Enriching the Experience

In 1993, the college hired Tom Walls from the Moosewood Restaurant to be the new manager and find a way to make the café break even, Walls said.

“I was flexible about how the menu and operations would evolve, but I knew that the food would be prepared fresh on the premises, and it would be an egalitarian and collegial work environment,” he said, adding that he attracted international student workers by requiring his staff to have only a “rudimentary command of English.”

“This worked out well, and improved our interface with our large international customer base because we had so many employees who were fluent in languages besides English,” he said. “I always enjoyed working with a very diverse staff.”

Soon, Walls brought along Choklay Lhamo and Nyima Dhondup, who expanded the café’s popular soup offerings, and in 1997, the café moved to the other side of the hallway in Goldwin Smith, an area that had housed the Records and Scheduling office and the College Registrar and today has offices for The Department of History of Art and Visual Studies and a Department of Classics Lab.

“In the new space, we were able to make sandwiches and salads to order, like a real restaurant, and within a couple years we were doing about six times the business that was typical of the old Zeus,” Walls said.

The original Temple of Zeus
Choklay Lhamo creates customer favorites including East African stew, Thai carrot and tomato garlic.

That space was brighter, but small, with only about 40 seats, and the kitchen left a lot to be desired, with only two hot plates allowing Lhamo to make two five-gallon pots of soup each day. As a result, if you didn’t make it over by noon or so, you would be out of luck for soup.

Still, the space was buzzing and full of students, faculty and staff.

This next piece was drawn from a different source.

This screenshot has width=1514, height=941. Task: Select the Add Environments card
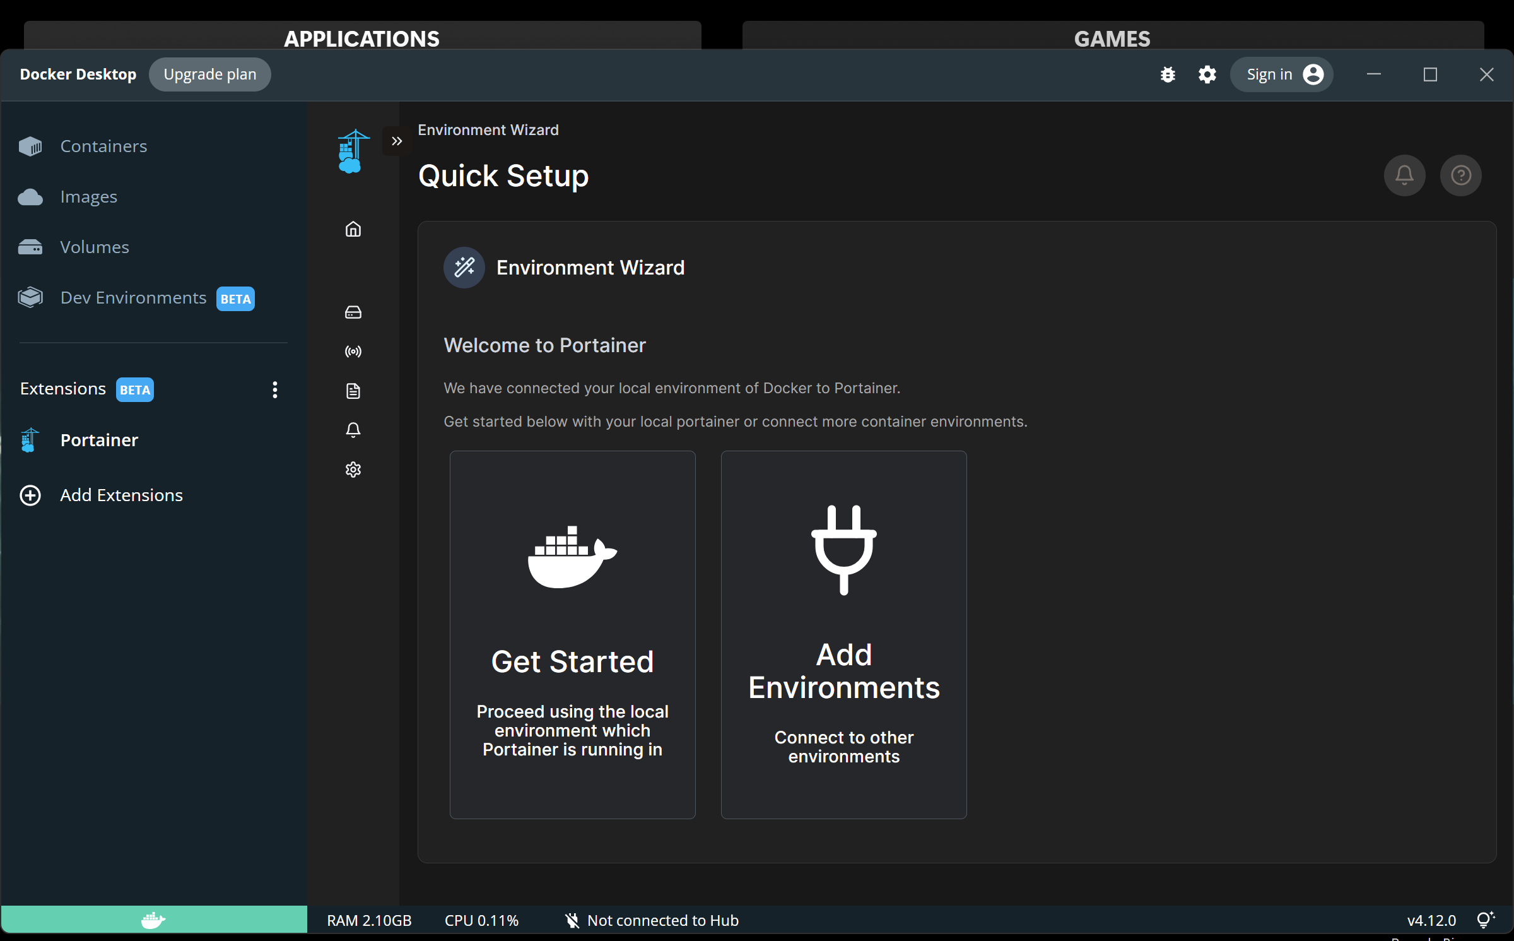[x=843, y=634]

“Choklay’s soup just took off,” Cowdery said. “Suddenly there were long lines for soup and sandwiches.”

Lhamo owned a restaurant in her home country of Tibet, before moving to Ithaca in 1996 and finding a job making vegetarian food at Moosewood, where “everyone treated you like family,” an atmosphere that Walls started at the café and that she and Dhondup also encourage. She enjoys making spicy foods, including soups. Customer favorites include East African stew, Thai carrot and tomato garlic, she said.

“I’m pretty passionate about food and what’s in it, I want everything here to be something I would eat.”

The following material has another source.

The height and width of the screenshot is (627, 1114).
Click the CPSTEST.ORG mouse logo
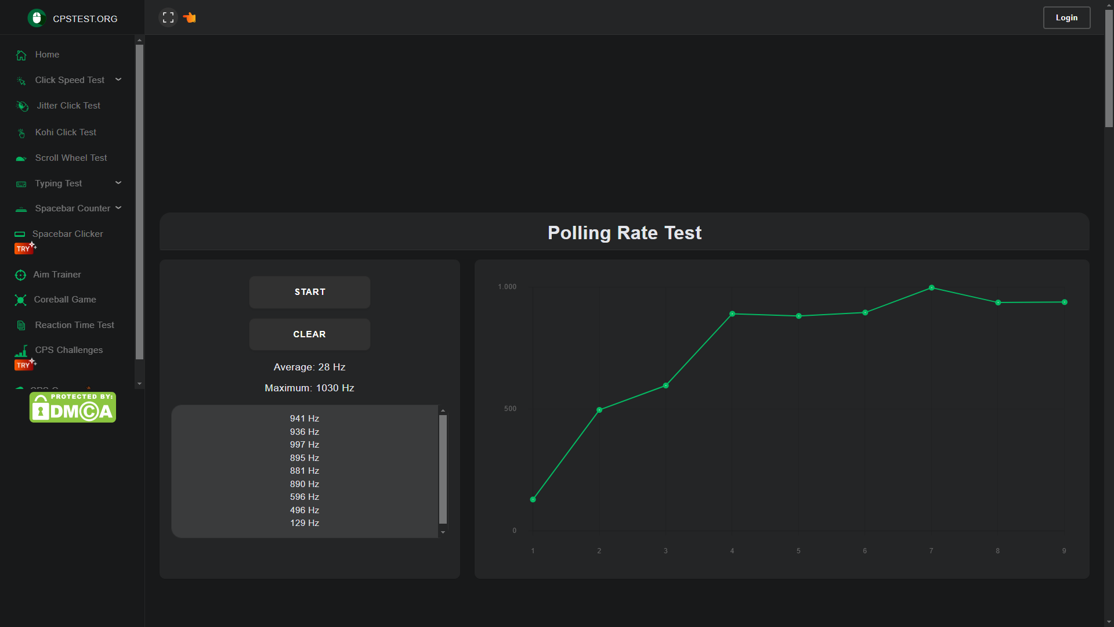(x=37, y=18)
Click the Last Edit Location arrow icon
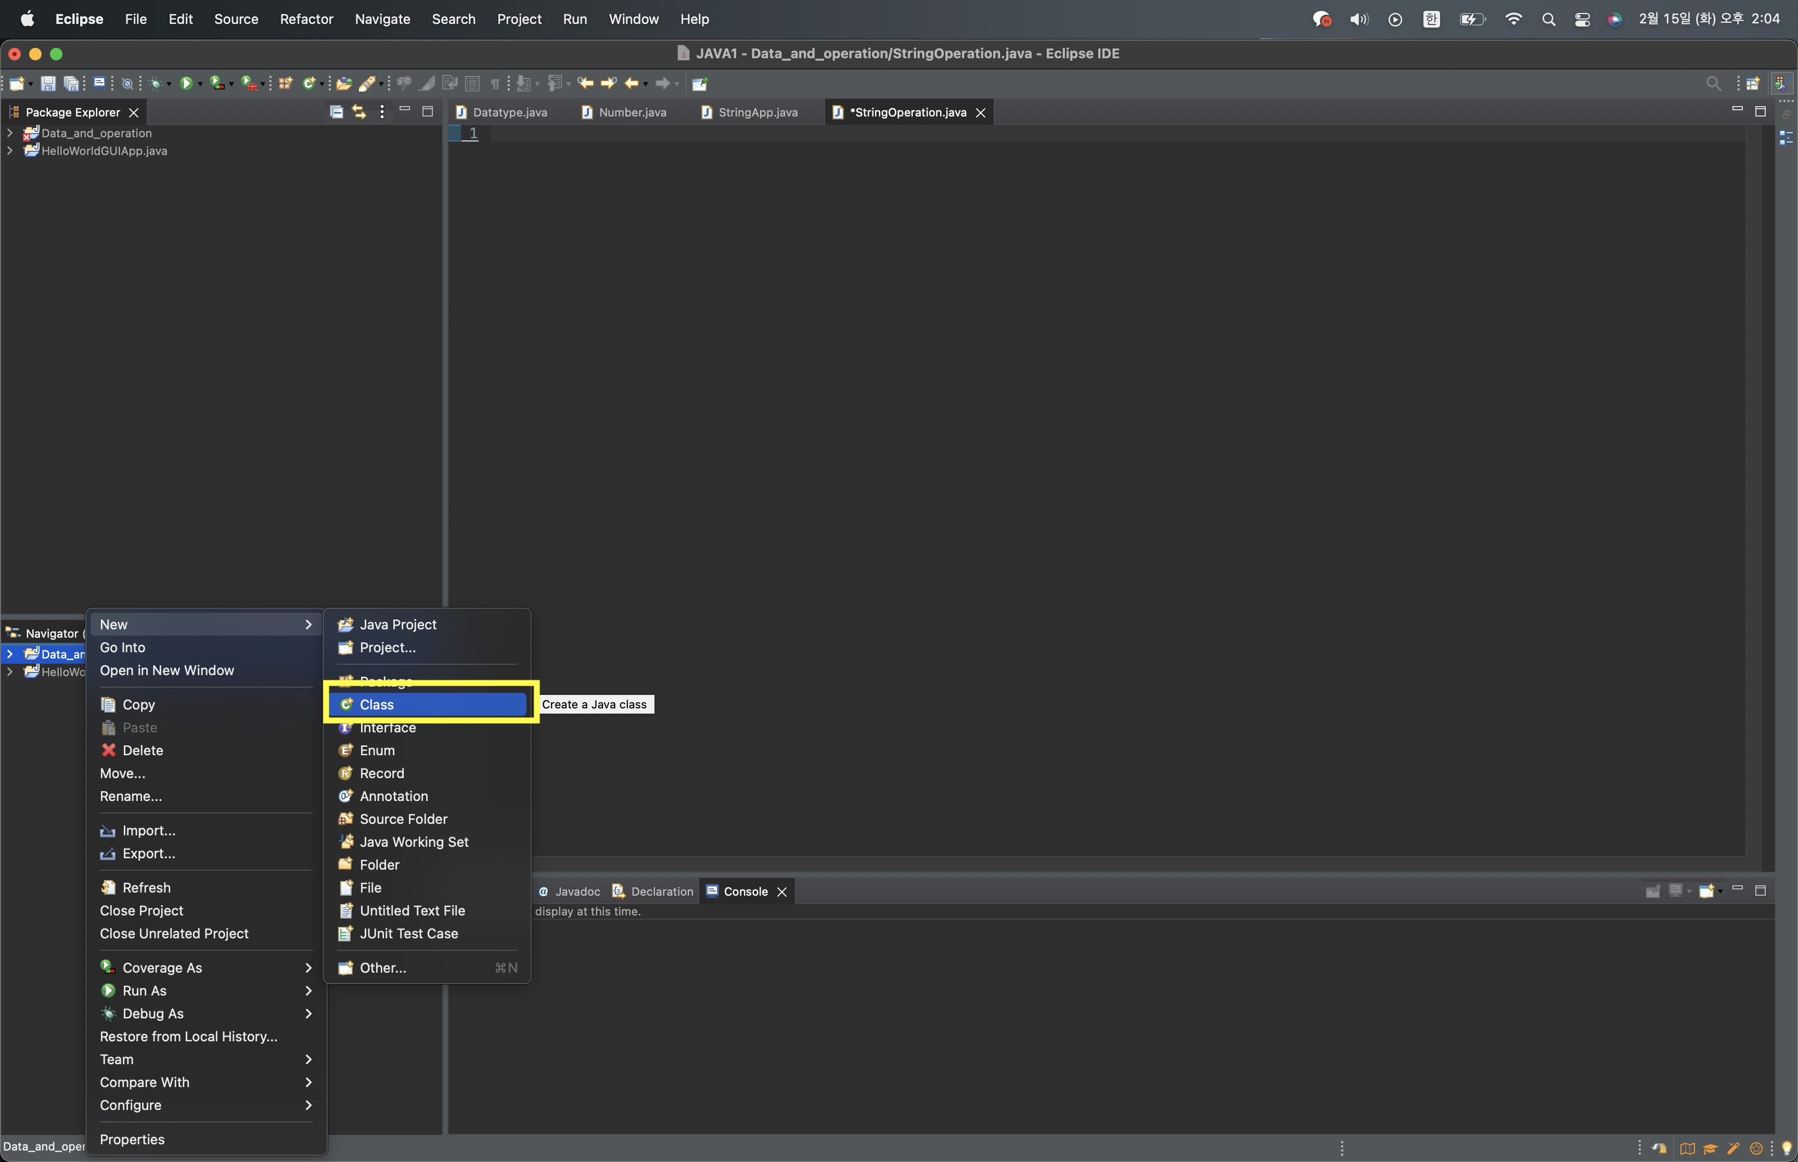 click(586, 84)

— Keith Mercovich, Café Manager

Though some chefs would keep their recipes close to their chest, Walls thought it was best to share them on the website.

“I think people should know that we put into their food,” Llamo said. “They should know what good soups we are making to keep them healthy.”

New space, no shortage of soup

Since the café moved to the Klarman atrium in 2016, its business has more than tripled, said Keith Mercovich, the current café manager, who took over that job when Walls retired in 2016. Mercovich manages four full-time staff, two student managers and 50 student workers. The atrium has 170 seats, which are often full.

The original Temple of Zeus
Students enjoy the bright work areas, and the healthy, local food choices.

Student and teacher having conversation
The café began in 1964 as a less formal place for students and faculty to meet. That remains a focus.

Zeus workers making healthy food
The cafe has four full-time staff, two student managers and 50 student workers.

People working around a table
The atrium has become one of the more popular places to study, with 170 seats that are often full.

“We offer food that’s not offered anywhere else on campus,” Mercovich says, so the café attracts a crowd interested in eating healthier, local foods. Since he’s started, he’s focused on expanding the number of local foods and ingredients and added an espresso machine.

“I’m pretty passionate about food and what’s in it,” Mercovich said. “I want everything her to be something I would eat.”

The soup is a main draw for many regulars.

“This is the place I go to when I have to meet my graduate students to talk or meet faculty from another department,” says pianist Xak Bjerken, a professor of music who admits he can eat a quart of soup without a problem. He’s also a big fan of Copper Horse Coffee, a local coffee roaster in Brooktondale, and the café’s deal on coffee for people who bring their own mug.